____ Dataset entries

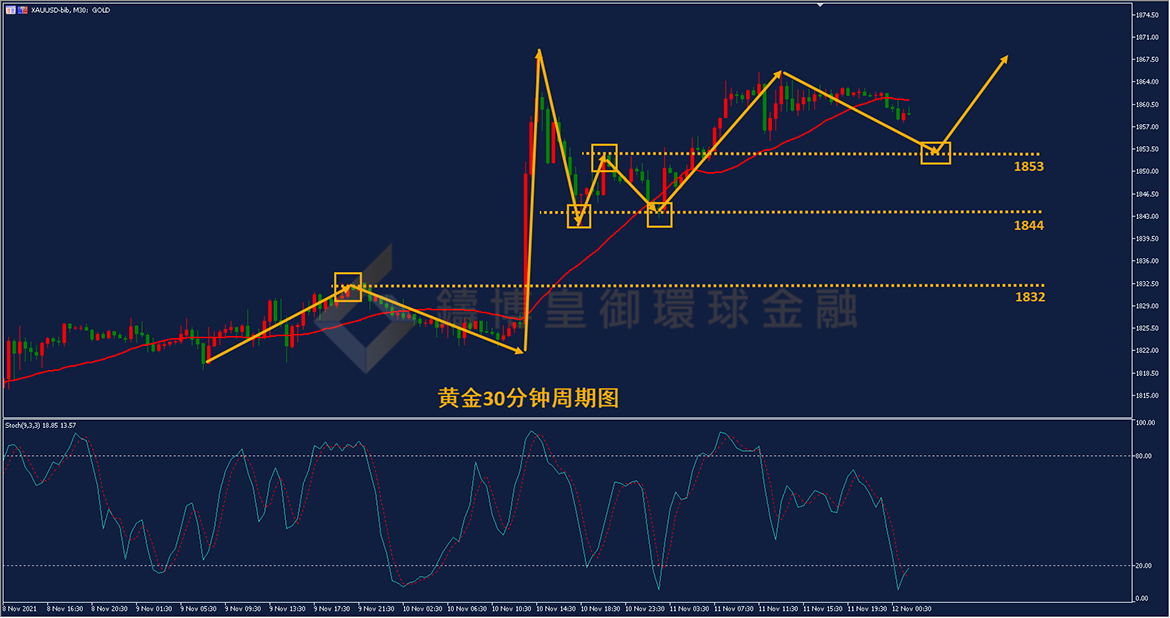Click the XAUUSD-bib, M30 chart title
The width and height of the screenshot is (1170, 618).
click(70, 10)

________
____ Dataset entries

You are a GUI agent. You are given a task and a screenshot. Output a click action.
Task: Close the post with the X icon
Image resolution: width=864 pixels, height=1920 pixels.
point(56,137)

________
____ Dataset entries

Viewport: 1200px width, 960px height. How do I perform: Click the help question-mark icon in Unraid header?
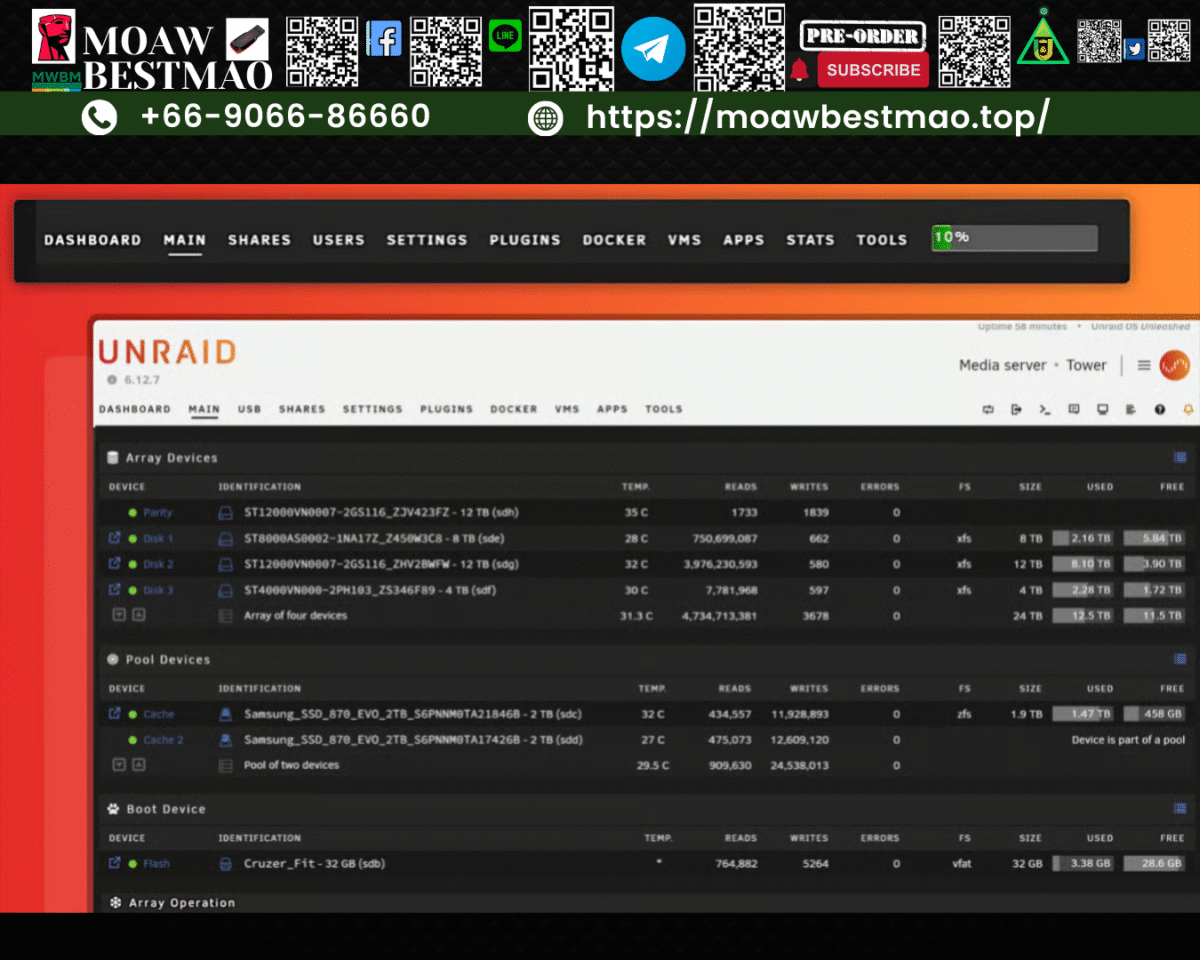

________

Task details: The lines holding the word "icon" are the answer. Find them in the entries and copy them.

Written answer:
Task: Close the post with the X icon
Viewport: 1200px width, 960px height. How do I perform: Click the help question-mark icon in Unraid header?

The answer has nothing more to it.